2023 was quite a year for digital security, or let’s say, the lack of it in some cases. We saw big and eye-opening cyber attacks. While those were pretty numerous, today, we will only review five of them. These incidents shook us up and taught us a thing or two about keeping our digital world safe.
5 Biggest Attacks of 2023
#1 Kid Security Data Exposure
The Kid Security app, which parents rely on to watch over their kids’ online activities, accidentally exposed over 300 million records. This big oops moment happened due to some missteps in setting up Elasticsearch and Logstash. Bob Diachenko, a sharp-eyed security researcher, stumbled upon this error. He revealed that user activities, phone numbers, email addresses, and even some payment details were left unprotected for over a month. Things got pretty serious when a ransom note popped up in the data, demanding Bitcoin to return the files.
Lesson: This mishap teaches us that even with the best intentions, one oversight can lead to a cascade of troubles. We need to move beyond checklists and cultivate a culture where everyone understands the weight of responsibility in handling data.
#2 SAP SE Bulgaria Data Exposure
SAP SE got hit with a major data leak when researchers at Aqua Nautilus discovered something alarming. Kubernetes Secrets, basically the keys to the kingdom containing passwords and tokens, were just sitting out there in public GitHub repositories. This slip-up led to nearly 95.6 million records being exposed, which included some pretty important stuff like credentials and access permissions.
SAP SE didn’t waste any time to give them credit. They jumped on it with a solid action plan, digging into what happened and keeping the researchers in the loop about what they were doing to fix things.
Lesson: Here’s a real-world lesson on the butterfly effect in cybersecurity. A small oversight in one corner of the internet can unleash a storm elsewhere. Every decision, no matter how small, contributes to the larger security landscape.

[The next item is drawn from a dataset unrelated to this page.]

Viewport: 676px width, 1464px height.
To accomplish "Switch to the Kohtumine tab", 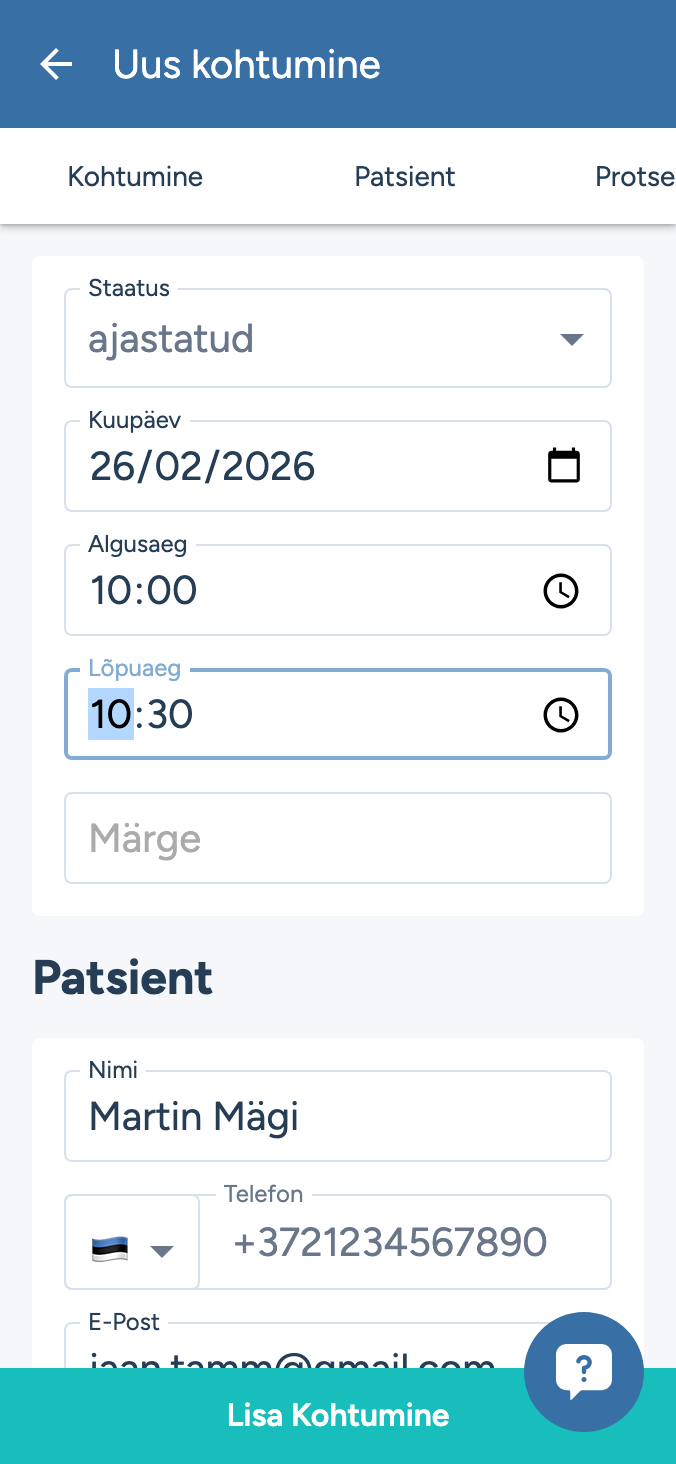I will point(135,177).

Learn more about two-factor authentication and its importance for online security.
#3 TmaxSoft Data Leak
TmaxSoft, an IT company from South Korea, left over 56 million sensitive records out in the open on a 2 TB Kibana dashboard. And get this, it was just sitting there unprotected for over two years! The worst thing here is that it wasn’t just any old data. It included stuff like employee details and company secrets.
Even after people found out and tried to let them know, TmaxSoft hasn’t fixed the leak. So all that information would just hang out there for anyone with bad intentions. The reputational damage was immense, of course.
Lesson: TmaxSoft’s experience is a stark reminder that inaction can be the most expensive action of all.
#4 ICMR Indian Council of Medical Research Data Breach
The ICMR Indian Council of Medical Research hit the headlines for all the wrong reasons. In 2023, they faced one of India’s biggest data breaches ever, with the personal details of a whopping 815 million people ending up on the dark web. Imagine that — Aadhaar numbers, passport details, you name it, all out there for sale. Resecurity, a cybersecurity firm from the US, was the one to break this alarming news.
The sheer size and seriousness of this breach got everyone’s attention, big time. Security pros and even politicians were up in arms, demanding a deep dive into what went wrong at ICMR and the Ministry of Electronics & IT.
Lesson: It’s a reminder that behind every number is a person, and the stakes are personal.
#5 23andMe Genetic Data Breach
In October 2023, 23andMe had a major scare when they realized a ton of their users’ super personal genetic ancestry info might have been swiped. They think someone snagged login details from somewhere else and used them to sneak into customer accounts, probably using some slick data scraping tricks. Then, they found out the “DNA Relatives” feature, where you find out who you’re related to, was hit, risking all that sensitive genetic and personal info.
Next thing you know, a hacker is out there on the dark web, selling this genetic goldmine from potentially millions of people, diving right into their heritage and identity.
Lesson: It’s a call for a new kind of vigilance, one that combines cutting-edge technology with a profound respect for the privacy and dignity of every individual.
So what were these five incidents from 2023 after all? Well, in the first place, they were huge wake-up calls. We need to be on our toes, always ready, always vigilant. Let’s take these stories to heart — not just as tales of what went wrong but as blueprints for doing better. Stay safe in 2024!